[THE TASK] Rewrite everything from the line containing "Task: Click the Заменить button" down to the line containing "Viewport: 1366px width, 746px height." in the records below as a Markdown table with the columns Row and Line, leaving out blank lines.

[DATA SHOWN]
+++++

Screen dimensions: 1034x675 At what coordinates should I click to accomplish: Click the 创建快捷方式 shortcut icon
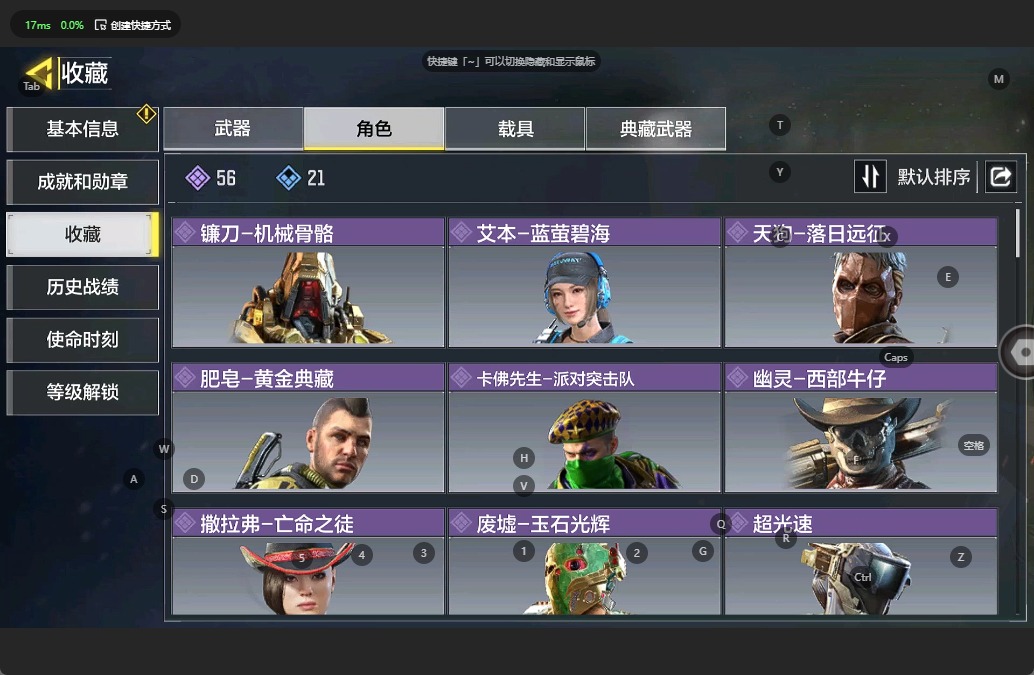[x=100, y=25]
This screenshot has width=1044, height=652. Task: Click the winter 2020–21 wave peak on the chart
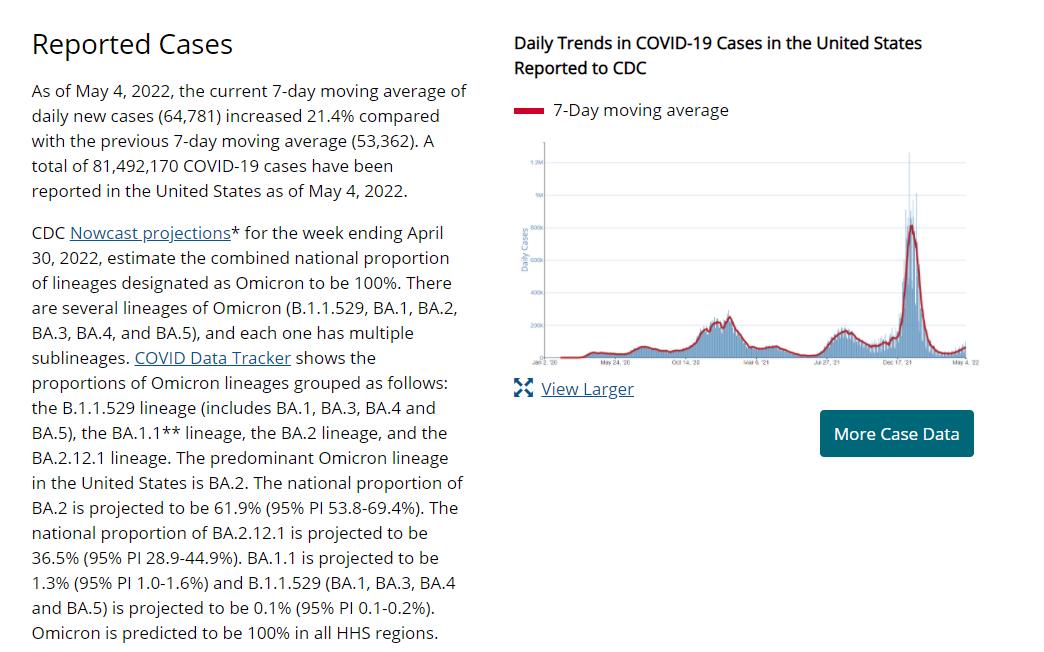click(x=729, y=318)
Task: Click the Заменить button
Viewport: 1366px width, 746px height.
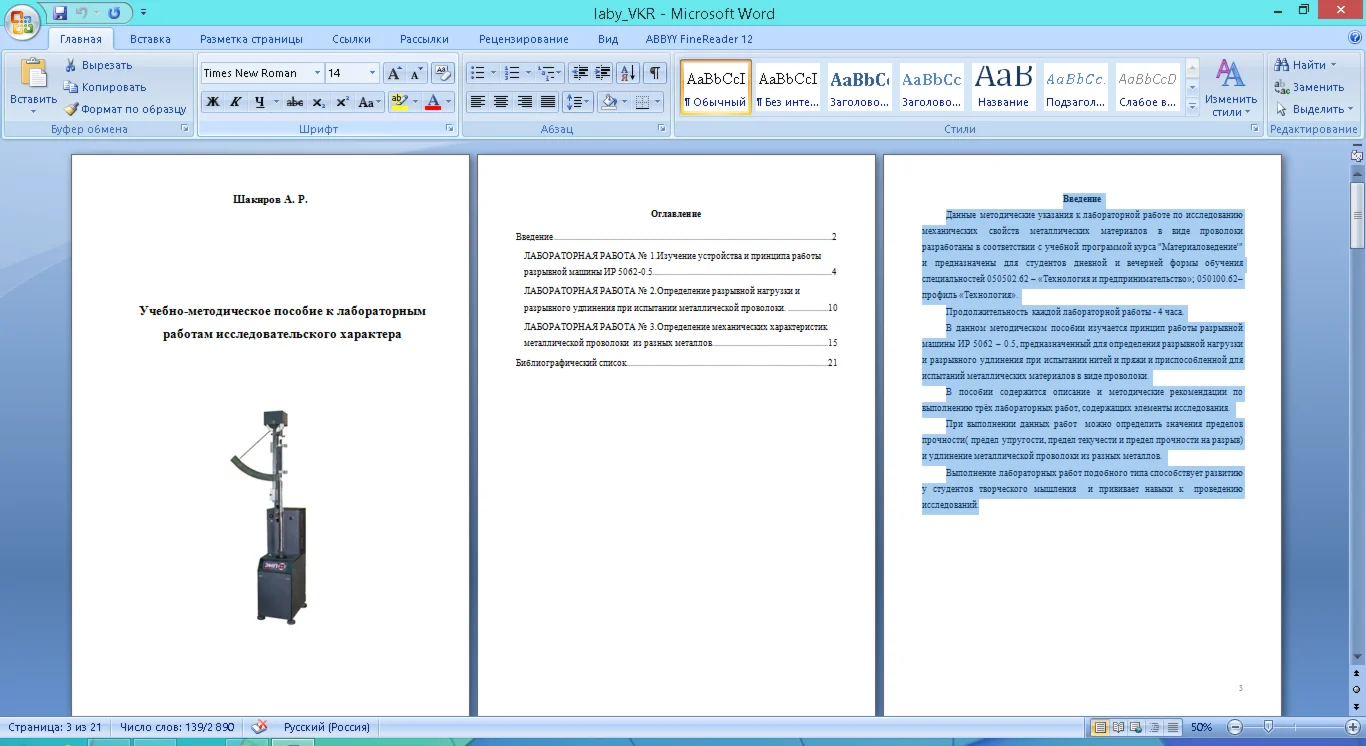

+++++

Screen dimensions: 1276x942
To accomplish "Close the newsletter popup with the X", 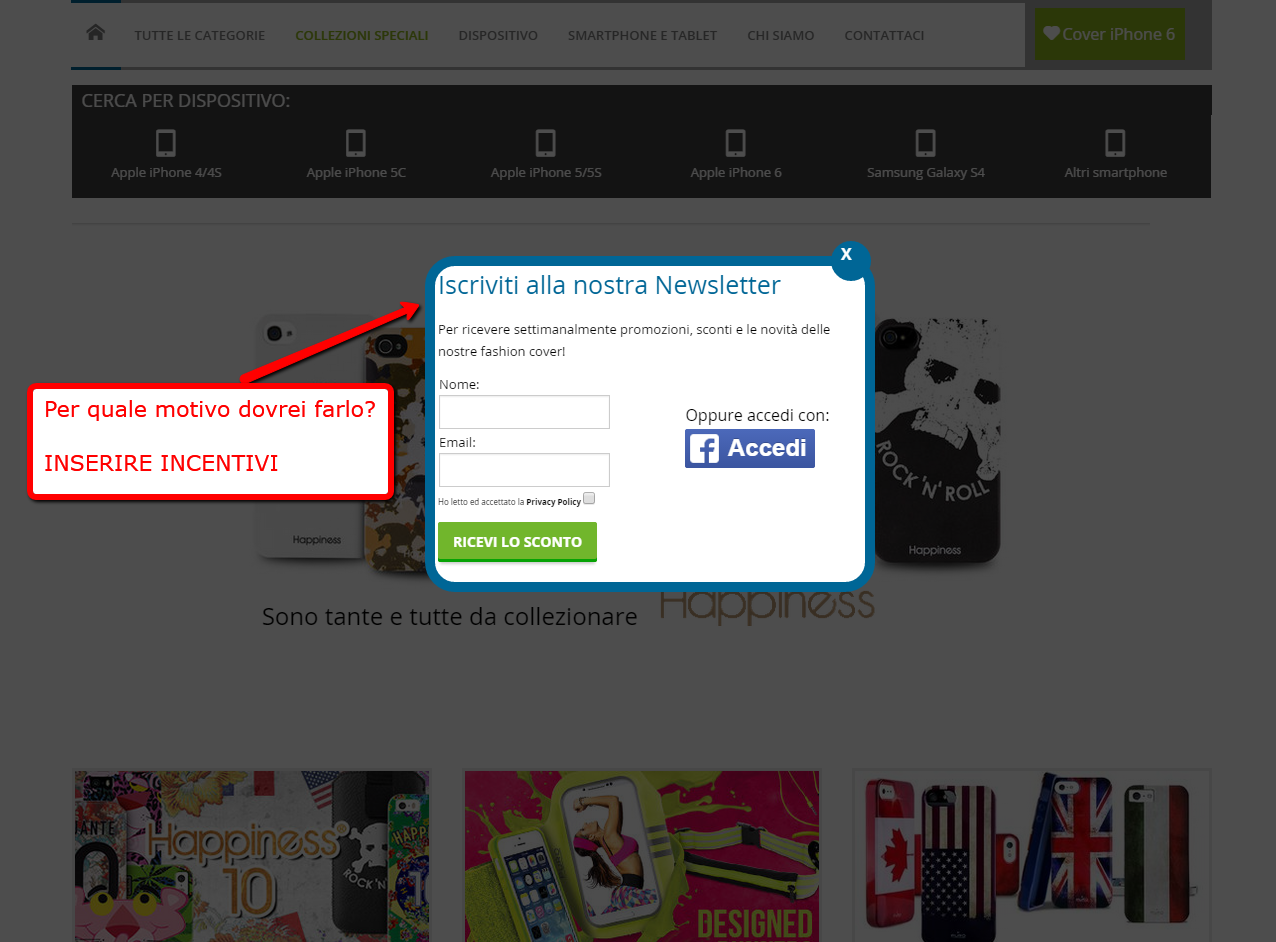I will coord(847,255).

+++++

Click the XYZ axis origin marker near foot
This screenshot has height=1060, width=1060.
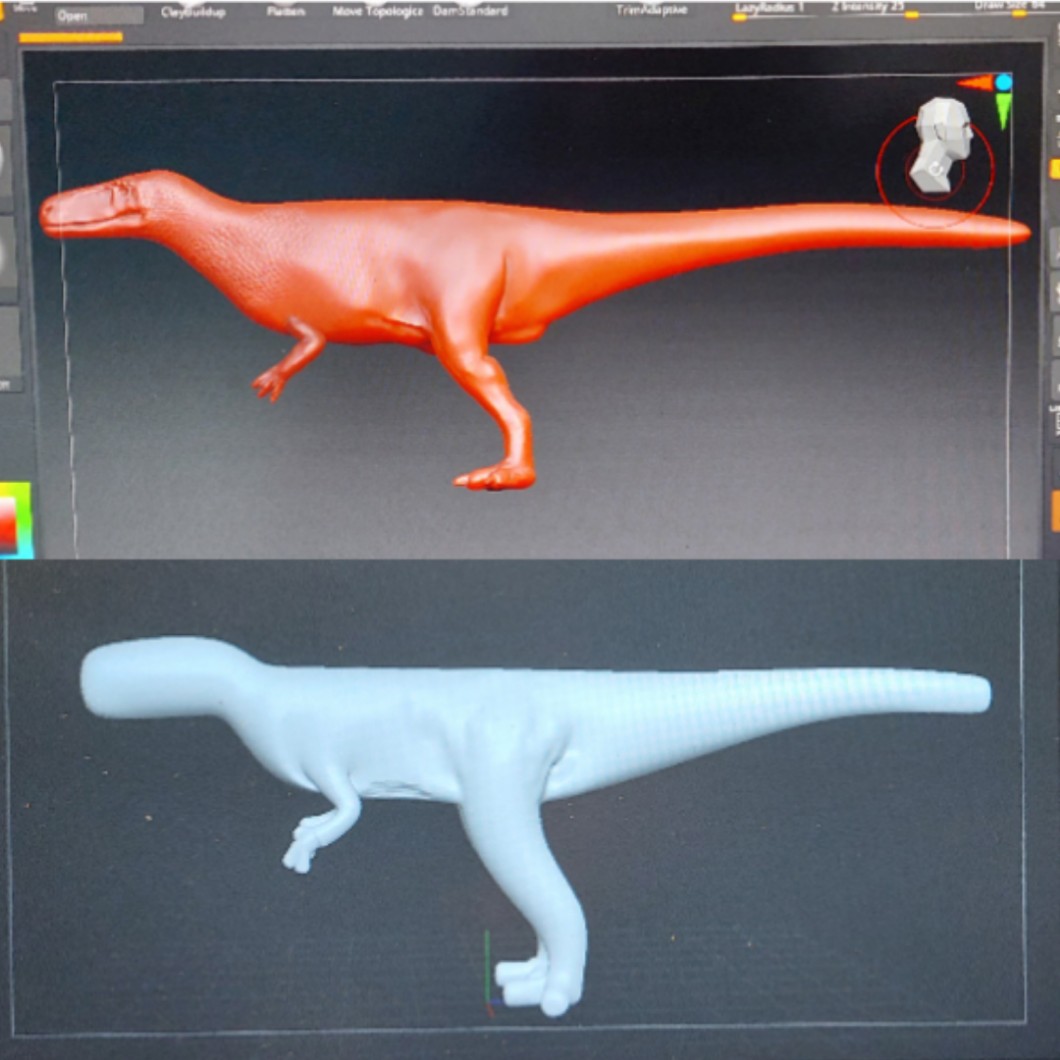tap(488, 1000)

+++++

[TASK SOLUTION]
| Row | Line |
|---|---|
| 1 | Task: Click the Заменить button |
| 2 | Viewport: 1366px width, 746px height. |